**Material for the task**
----------
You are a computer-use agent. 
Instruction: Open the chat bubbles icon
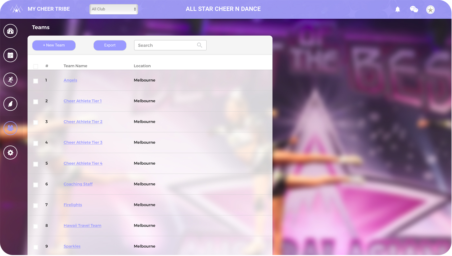click(x=414, y=9)
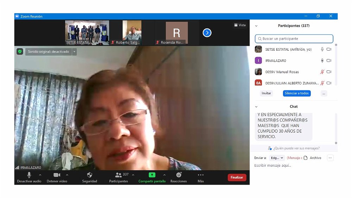Open the Más three-dots menu
352x198 pixels.
(201, 175)
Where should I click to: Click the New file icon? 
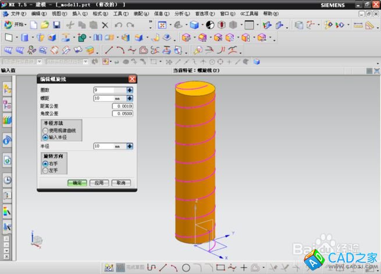[34, 25]
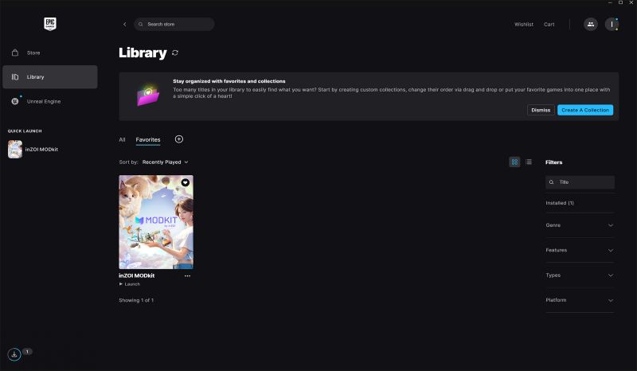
----------
**Task brief**
I'd like the material repeated word for word, without the pictures it holds.

**Response area**
You are a computer-use agent. 
Instruction: Open the chat bubbles icon
click(x=414, y=9)
Open the Más three-dots menu
352x198 pixels.
(201, 175)
Where should I click to: Click the New file icon? 
[34, 25]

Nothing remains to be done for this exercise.